« Ubernaque » Issu des revendications exprimées en 2016, le mot-valise « Ubernaque », association d’ « Uber » et « arnaque » semble bien correspondre au désenchantement des chauffeurs Uber que décrit Sophie Bernard dans son ouvrage source : AFP, publiée par Ouest France, le 19/12/2016, consulté le 15/11/2023
Publié le

Les travailleurs des plateformes : rêves d’autonomies et nouvelles subordinations

Rendu visible par leurs mobilisations pour une protection sociale et débattu en ce moment à la commission européenne, le statut des travailleurs de plateforme, présentés comme indépendants mais soumis de fait aux fortes contraintes de ces entreprises, interroge. Sophie Bernard, s’est emparée du sujet dans son ouvrage « UberUsés, le capitalisme racial de plateforme à Paris ».

« Un travail propre », attentes et désenchantements de l’entrée dans le métier

Libre organisation du temps de travail et meilleure rémunération, la fin des discriminations, de la pénibilité et de la subordination subies dans les emplois auxquels sont assignés les personnes racisées ou issues de l’immigration, sont des raisons qui poussent vers le métier de chauffeur VTC. Mais ces attentes sont rapidement déçues, les travailleurs se trouvant confrontés à d’autres formes de pénibilité : mal de dos et surtout épuisement lié aux heures passés devant le volant, très tôt le matin ou tard la nuit pour bénéficier de meilleurs tarifs, stress de la circulation et d’un travail sans cesse évalué par les clients. Une évaluation qui est la clé de voûte du contrôle à distance mis en place par Uber, fait de notations, incitations et « conseils » qui façonnent temps de travail et prestations à fournir. Le tout pour des rémunérations qui ont rapidement baissés, obligeant à l’extension de la durée du travail.

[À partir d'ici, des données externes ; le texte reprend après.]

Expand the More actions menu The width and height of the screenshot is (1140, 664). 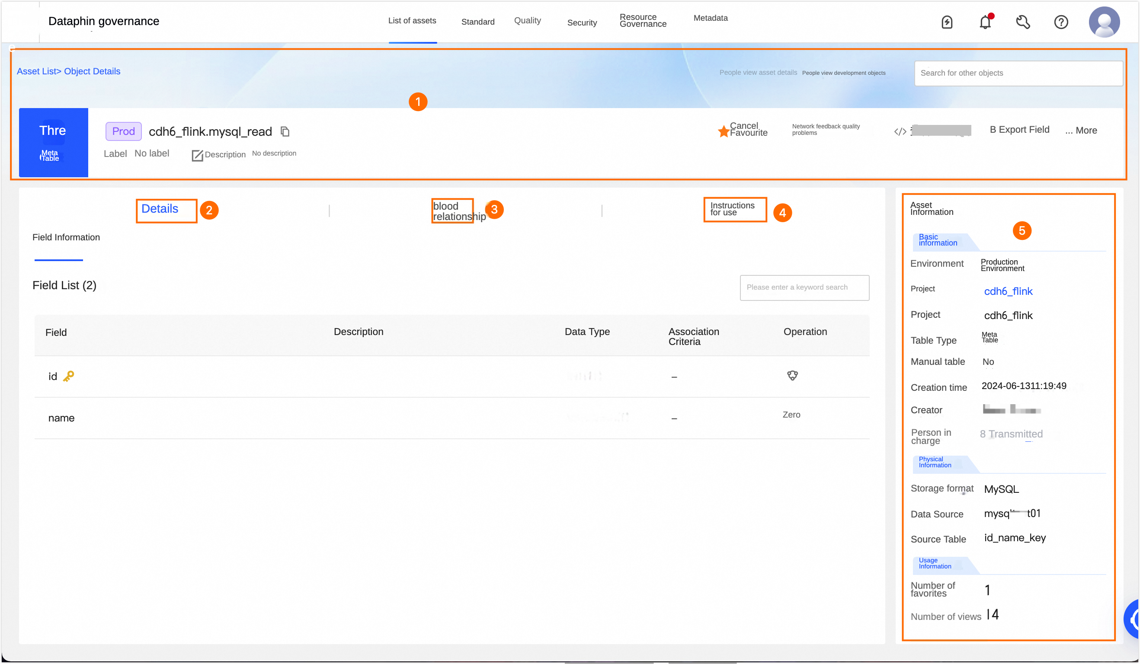[x=1081, y=131]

Un capitalisme racial de plateforme

S’appuyant sur le concept de racialisation, qui désigne des logiques de production de hiérarchies raciales, qui assignent les personnes racisées à des positions matérielles et symboliques subalternes dans l’ordre social, Sophie Bernard défend le concept de capitalisme racial de plateforme. Les plateformes sont ces entreprises, dont Uber est l’exemple le plus saillant, qui mettent en relation une clientèle et des prestataires de service, des particuliers avec un statut indépendant qui mettent ainsi à disposition leur force et outil de travail (ici : leur propre voiture). Or, cette main-d’œuvre est très largement constituée d’homme racisés. L’autrice montre que la racialisation offre à la        plateforme la réserve de main-d’œuvre à bas coût dont elle a besoin. Elle tire ainsi parti des hiérarchies raciales et participe dans le même temps à leur production : car une fois les travailleurs attirés par des primes et une bonne rémunération lors de la mise en place de la plateforme, une fois un vivier de chauffeurs constitué donc, les rémunérations baissent et conditions de travail se dégradent. La position de chauffeur Uber reste subalterne et réservée à une population racisée ou issue de l’immigration.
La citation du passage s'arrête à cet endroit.